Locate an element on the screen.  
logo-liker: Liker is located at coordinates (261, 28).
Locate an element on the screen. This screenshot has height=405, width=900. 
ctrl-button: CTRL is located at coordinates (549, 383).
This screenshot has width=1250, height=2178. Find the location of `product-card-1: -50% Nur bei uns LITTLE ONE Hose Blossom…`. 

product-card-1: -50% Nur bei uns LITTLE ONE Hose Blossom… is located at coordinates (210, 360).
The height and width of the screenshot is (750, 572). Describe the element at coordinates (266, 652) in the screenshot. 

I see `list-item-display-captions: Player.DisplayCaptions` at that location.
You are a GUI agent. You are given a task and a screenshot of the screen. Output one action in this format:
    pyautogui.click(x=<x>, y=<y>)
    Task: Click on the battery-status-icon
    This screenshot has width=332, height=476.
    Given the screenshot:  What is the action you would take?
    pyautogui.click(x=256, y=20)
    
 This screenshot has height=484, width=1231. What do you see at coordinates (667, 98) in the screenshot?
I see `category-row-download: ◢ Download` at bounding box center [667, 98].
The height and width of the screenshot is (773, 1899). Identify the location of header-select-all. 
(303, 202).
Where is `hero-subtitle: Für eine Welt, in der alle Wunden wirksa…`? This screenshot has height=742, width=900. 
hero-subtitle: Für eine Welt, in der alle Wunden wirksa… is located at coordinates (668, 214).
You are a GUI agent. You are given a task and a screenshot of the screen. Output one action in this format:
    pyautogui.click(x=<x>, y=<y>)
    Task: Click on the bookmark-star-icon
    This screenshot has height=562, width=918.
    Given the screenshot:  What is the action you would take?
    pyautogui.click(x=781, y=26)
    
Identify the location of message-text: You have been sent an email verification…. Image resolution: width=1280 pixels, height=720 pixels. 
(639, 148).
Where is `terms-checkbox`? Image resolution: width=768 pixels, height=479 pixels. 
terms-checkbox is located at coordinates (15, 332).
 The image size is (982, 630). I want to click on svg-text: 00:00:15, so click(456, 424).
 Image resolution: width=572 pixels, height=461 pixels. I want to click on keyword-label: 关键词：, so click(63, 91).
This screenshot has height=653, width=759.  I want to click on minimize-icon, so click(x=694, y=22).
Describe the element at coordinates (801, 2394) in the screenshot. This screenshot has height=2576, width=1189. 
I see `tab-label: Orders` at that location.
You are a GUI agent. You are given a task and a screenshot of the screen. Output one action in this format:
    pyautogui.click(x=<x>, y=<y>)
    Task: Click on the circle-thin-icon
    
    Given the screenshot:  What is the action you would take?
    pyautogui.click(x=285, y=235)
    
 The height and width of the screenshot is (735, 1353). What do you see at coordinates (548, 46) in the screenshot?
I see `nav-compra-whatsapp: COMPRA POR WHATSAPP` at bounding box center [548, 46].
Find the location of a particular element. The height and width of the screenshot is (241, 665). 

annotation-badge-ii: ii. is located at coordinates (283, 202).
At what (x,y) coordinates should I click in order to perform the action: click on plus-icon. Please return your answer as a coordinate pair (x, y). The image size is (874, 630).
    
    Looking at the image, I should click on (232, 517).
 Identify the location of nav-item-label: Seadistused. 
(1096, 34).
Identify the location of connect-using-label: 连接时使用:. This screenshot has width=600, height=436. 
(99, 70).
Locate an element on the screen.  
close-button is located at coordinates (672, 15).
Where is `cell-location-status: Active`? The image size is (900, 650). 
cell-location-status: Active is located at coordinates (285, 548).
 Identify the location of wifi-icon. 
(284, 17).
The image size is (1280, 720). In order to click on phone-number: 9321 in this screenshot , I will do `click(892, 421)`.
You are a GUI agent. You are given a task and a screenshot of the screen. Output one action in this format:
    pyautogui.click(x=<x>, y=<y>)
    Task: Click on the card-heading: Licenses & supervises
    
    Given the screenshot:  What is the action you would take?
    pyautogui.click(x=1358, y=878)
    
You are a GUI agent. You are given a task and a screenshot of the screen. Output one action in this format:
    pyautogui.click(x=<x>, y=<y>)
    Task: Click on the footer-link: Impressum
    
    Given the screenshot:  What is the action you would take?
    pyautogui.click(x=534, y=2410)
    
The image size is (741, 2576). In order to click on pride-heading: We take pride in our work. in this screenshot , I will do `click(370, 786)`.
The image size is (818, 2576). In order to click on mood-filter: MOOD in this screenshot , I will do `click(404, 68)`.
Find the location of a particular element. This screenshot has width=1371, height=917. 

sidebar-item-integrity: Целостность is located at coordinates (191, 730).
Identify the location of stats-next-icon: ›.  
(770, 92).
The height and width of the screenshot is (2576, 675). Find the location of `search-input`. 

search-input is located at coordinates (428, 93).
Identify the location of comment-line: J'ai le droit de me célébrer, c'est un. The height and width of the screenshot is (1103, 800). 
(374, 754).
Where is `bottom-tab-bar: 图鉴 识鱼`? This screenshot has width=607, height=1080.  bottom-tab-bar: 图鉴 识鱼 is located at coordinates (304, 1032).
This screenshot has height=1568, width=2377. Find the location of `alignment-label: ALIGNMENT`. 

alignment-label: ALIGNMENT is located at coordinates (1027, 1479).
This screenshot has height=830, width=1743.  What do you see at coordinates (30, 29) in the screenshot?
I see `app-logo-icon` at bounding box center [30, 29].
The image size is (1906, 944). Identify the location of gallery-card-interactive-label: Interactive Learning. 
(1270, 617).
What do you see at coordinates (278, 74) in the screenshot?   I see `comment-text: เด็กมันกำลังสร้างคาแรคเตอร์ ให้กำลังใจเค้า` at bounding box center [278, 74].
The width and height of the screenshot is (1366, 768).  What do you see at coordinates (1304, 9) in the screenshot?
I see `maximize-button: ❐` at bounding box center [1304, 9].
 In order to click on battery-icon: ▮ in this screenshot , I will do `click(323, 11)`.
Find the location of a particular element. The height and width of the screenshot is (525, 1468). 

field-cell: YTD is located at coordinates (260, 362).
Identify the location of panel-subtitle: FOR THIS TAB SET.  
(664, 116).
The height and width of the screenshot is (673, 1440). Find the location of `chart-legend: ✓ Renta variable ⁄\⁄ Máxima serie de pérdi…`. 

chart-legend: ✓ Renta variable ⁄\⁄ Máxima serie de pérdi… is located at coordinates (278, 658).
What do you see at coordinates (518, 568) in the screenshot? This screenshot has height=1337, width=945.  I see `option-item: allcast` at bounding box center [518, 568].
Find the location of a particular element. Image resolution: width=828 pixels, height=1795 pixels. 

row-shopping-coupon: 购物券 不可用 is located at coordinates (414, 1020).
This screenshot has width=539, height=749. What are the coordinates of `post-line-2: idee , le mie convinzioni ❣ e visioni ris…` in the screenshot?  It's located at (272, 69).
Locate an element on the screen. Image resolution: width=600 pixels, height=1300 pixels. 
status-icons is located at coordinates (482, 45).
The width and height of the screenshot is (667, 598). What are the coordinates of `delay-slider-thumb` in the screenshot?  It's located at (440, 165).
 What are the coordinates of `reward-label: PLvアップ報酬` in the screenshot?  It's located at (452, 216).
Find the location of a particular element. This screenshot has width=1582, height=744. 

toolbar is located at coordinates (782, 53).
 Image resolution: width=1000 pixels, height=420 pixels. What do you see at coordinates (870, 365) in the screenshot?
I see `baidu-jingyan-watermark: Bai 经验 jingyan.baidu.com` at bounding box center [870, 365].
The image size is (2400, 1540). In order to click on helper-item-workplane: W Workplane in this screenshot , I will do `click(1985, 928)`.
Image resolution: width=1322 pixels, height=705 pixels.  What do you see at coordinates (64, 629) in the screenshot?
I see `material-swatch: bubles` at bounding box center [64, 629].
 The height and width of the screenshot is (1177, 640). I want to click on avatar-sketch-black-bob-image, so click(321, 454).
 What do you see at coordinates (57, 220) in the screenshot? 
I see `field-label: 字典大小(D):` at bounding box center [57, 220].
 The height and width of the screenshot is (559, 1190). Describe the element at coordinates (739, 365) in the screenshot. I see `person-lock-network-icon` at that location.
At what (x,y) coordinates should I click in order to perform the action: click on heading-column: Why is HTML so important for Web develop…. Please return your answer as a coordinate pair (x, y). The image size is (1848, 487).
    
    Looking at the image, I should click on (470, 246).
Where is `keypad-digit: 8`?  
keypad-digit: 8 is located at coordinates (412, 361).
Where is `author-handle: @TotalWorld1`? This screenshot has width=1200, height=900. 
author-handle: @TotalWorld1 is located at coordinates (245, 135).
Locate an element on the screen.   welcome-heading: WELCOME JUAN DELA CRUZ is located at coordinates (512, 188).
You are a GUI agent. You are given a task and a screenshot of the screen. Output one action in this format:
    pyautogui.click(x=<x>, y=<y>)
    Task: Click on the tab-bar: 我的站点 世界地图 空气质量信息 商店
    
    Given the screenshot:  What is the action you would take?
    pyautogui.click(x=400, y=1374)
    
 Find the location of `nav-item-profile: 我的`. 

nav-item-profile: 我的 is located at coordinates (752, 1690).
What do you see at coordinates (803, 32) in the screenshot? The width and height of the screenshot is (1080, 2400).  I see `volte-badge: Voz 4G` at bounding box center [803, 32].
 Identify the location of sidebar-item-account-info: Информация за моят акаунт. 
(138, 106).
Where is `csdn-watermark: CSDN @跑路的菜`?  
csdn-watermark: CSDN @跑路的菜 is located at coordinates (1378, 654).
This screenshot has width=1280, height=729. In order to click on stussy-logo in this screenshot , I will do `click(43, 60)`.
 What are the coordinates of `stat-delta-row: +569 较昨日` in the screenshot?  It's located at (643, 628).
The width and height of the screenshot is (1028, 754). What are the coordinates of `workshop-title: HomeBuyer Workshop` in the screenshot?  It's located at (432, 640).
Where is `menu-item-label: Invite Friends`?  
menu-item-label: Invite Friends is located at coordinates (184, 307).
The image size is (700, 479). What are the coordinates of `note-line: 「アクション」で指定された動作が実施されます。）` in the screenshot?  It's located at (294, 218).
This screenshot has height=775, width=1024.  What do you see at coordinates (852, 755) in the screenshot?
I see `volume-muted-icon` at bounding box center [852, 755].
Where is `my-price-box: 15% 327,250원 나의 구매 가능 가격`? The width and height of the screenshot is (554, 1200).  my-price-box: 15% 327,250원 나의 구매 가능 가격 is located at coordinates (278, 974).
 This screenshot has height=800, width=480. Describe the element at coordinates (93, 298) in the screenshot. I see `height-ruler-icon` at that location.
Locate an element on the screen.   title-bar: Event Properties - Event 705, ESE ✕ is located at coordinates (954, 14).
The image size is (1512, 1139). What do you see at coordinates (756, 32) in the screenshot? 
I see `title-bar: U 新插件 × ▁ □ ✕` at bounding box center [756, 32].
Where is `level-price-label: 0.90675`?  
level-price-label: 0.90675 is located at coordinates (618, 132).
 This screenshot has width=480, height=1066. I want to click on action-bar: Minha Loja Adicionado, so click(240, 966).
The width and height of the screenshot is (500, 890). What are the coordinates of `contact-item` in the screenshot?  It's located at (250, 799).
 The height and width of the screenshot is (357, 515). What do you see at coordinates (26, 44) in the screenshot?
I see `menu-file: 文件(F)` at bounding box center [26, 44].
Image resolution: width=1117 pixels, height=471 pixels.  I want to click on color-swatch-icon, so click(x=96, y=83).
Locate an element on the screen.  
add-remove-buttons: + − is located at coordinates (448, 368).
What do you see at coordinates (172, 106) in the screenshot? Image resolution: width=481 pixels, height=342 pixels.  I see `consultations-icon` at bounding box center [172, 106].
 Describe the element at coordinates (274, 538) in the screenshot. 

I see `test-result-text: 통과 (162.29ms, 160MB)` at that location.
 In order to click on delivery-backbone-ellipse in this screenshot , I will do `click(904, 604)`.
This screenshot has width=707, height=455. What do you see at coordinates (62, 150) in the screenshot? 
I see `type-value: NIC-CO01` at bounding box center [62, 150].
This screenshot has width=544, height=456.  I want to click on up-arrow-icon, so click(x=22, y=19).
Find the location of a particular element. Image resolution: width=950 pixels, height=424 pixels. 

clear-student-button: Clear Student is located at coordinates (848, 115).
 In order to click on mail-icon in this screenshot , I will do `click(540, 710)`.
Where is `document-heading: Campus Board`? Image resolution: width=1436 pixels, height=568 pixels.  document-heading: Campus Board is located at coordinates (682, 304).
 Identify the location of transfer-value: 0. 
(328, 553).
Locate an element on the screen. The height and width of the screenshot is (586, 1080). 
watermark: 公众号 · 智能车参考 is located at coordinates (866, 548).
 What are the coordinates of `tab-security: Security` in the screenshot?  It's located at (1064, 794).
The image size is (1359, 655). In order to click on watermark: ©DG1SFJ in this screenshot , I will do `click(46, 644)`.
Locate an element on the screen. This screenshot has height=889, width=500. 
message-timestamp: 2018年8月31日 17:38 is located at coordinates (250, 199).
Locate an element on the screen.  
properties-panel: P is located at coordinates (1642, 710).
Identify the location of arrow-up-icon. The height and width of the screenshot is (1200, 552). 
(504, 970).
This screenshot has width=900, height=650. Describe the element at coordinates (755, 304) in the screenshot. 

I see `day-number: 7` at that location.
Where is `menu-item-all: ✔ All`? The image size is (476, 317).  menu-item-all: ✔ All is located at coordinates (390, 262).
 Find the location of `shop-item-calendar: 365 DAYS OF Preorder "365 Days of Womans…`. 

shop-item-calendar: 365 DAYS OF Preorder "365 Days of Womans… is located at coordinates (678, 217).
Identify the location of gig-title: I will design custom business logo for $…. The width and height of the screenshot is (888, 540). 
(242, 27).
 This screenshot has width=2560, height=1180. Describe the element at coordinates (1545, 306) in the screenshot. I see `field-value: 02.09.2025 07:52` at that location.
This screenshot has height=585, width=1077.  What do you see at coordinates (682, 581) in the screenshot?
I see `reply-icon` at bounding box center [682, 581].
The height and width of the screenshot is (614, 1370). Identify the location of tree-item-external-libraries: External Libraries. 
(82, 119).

● Problem description: Could you give back only the stretch of data from the line containing "The height and width of the screenshot is (673, 1440)." through the line containing "The image size is (2400, 1540).", with "particular element" swapped for "specific element" and everything else unchanged?

● Response:
The height and width of the screenshot is (673, 1440). Find the location of `chart-legend: ✓ Renta variable ⁄\⁄ Máxima serie de pérdi…`. 

chart-legend: ✓ Renta variable ⁄\⁄ Máxima serie de pérdi… is located at coordinates (278, 658).
What do you see at coordinates (518, 568) in the screenshot? This screenshot has height=1337, width=945.  I see `option-item: allcast` at bounding box center [518, 568].
Find the location of a specific element. Image resolution: width=828 pixels, height=1795 pixels. 

row-shopping-coupon: 购物券 不可用 is located at coordinates (414, 1020).
This screenshot has width=539, height=749. What are the coordinates of `post-line-2: idee , le mie convinzioni ❣ e visioni ris…` in the screenshot?  It's located at (272, 69).
Locate an element on the screen. Image resolution: width=600 pixels, height=1300 pixels. 
status-icons is located at coordinates (482, 45).
The width and height of the screenshot is (667, 598). What are the coordinates of `delay-slider-thumb` in the screenshot?  It's located at (440, 165).
 What are the coordinates of `reward-label: PLvアップ報酬` in the screenshot?  It's located at (452, 216).
Find the location of a specific element. This screenshot has width=1582, height=744. 

toolbar is located at coordinates (782, 53).
 Image resolution: width=1000 pixels, height=420 pixels. What do you see at coordinates (870, 365) in the screenshot?
I see `baidu-jingyan-watermark: Bai 经验 jingyan.baidu.com` at bounding box center [870, 365].
The image size is (2400, 1540). In order to click on helper-item-workplane: W Workplane in this screenshot , I will do `click(1985, 928)`.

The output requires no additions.